N’est-il pas étonnant que l’être humain distribue plus facilement sa haine que son amour dans un Cosmos où tout est sensé être régi par l’Amour? François De Laclos l’a confirmé en disant : «La haine est toujours plus clairvoyante et plus ingénieuse que l'amitié.» Voilà qui explique bien des échecs personnels et le retard évolutif collectif. Heureusement, en général, par intuition ou par principe moral, il tente souvent de la réprimer à sa source et il ne la laisse s’échapper qu’à un degré moindre.

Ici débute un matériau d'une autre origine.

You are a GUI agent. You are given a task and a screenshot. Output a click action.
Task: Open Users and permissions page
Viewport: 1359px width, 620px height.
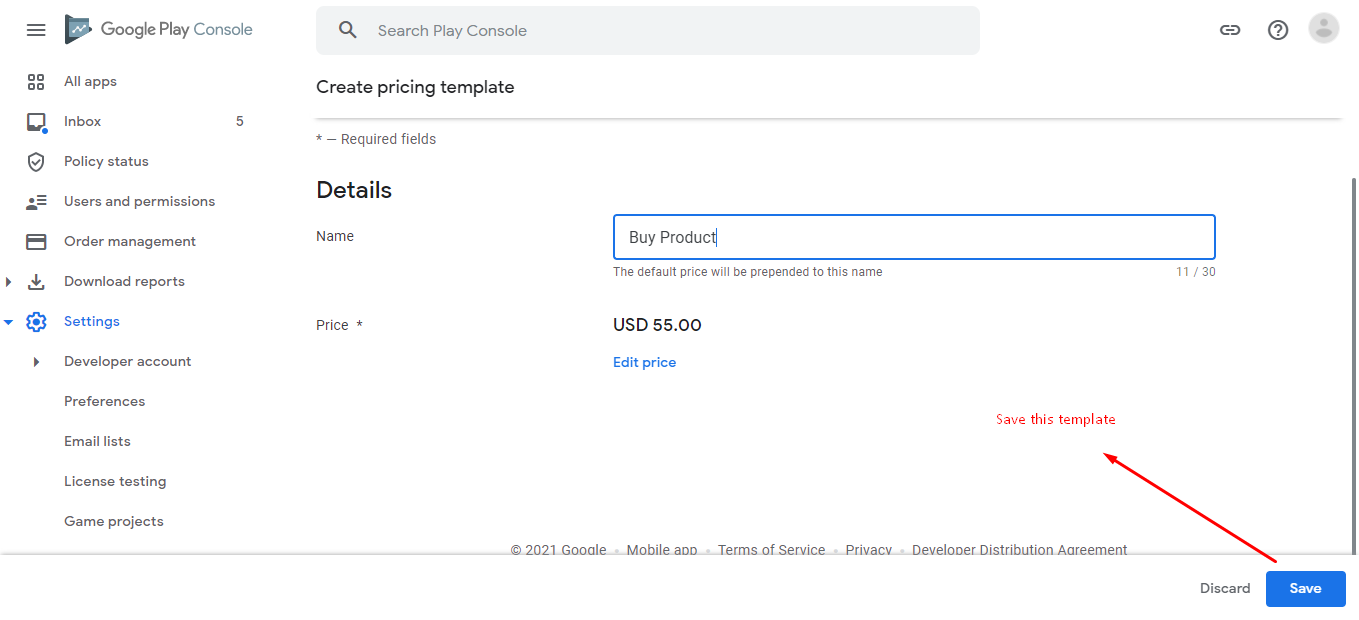(x=139, y=202)
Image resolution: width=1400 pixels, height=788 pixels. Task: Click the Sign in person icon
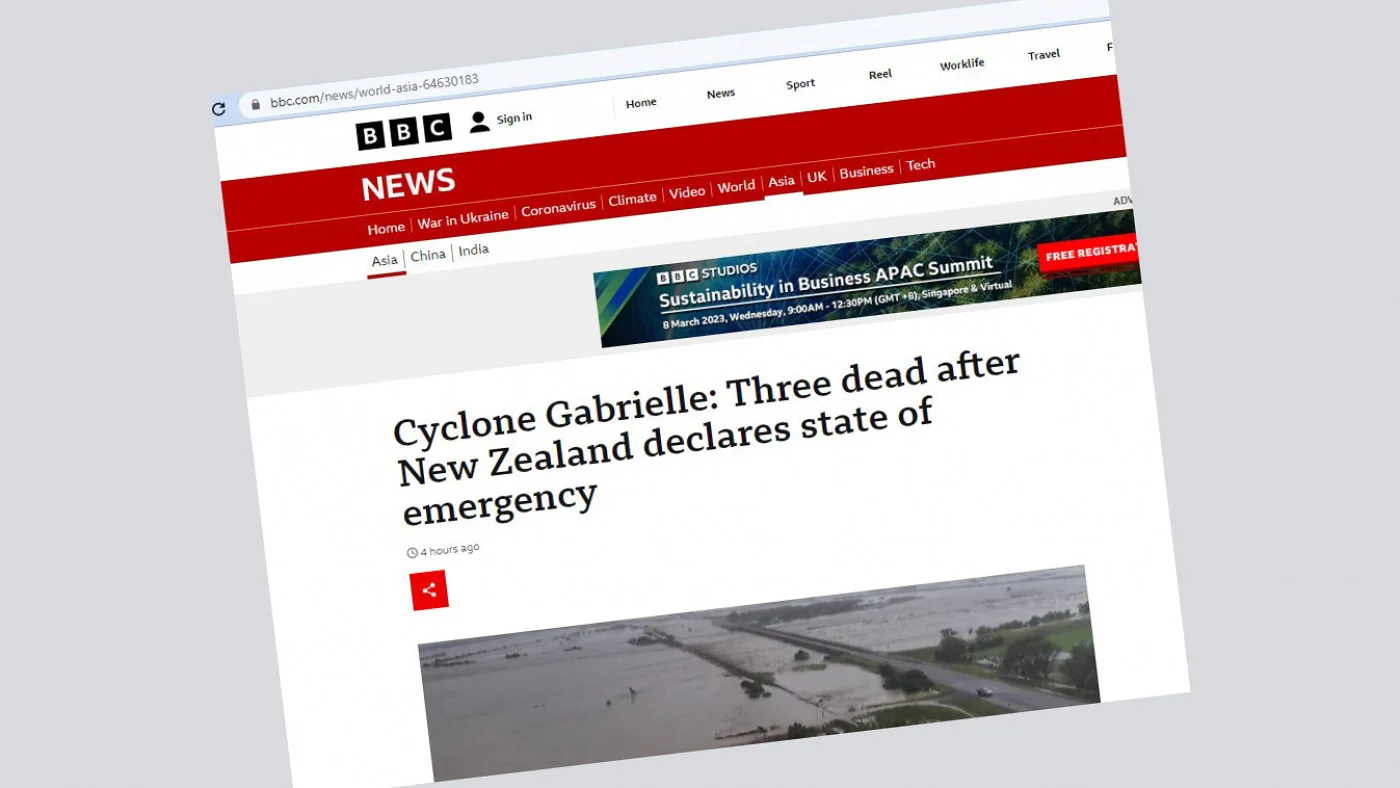tap(479, 122)
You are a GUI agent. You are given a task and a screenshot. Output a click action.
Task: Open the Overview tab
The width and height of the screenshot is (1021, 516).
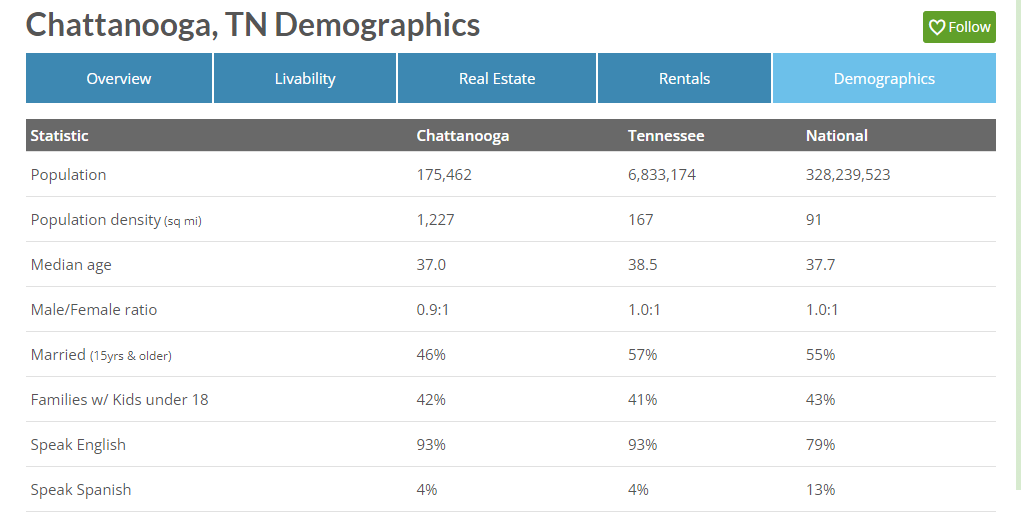(x=119, y=78)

Mais il en retourne une bonne partie à se torturer lui-même.
Curieusement, en général, la haine naît d’une divergence d’opinion relativement à la race, la religion ou les valeurs, le sexe, le choix politique, la ligne de conduite, l’orientation sexuelle ou, plus sûrement, d’une attente frustrée ou d’un dû présumé. À vrai dire, derrière la haine se dissimule souvent la peur de se retrouver seul, face à ses insuffisances et à ses incohérences. Ou on ne perçoit les autres que comme des rivaux qui viennent limiter ses droits, ses avantages ou ses privilèges. Voilà qui amène à vouloir les empêcher de nuire en les écartant, en les dépréciant, en les dénigrant ou en les éliminant.
Ce qui prend la couleur de la haine n’est généralement qu’une peur poussée à son paroxysme qui amène à imaginer qu’on peut se dépasser par le déchaînement des excès. C’est ce qui exprime la peur viscérale de ne pas obtenir quelque chose ou de le perdre. Toute réalité terrifiante est une chose sans secours qui appelle à l’aide, qui attend d’être reconnue, secourue, non d’être détestée.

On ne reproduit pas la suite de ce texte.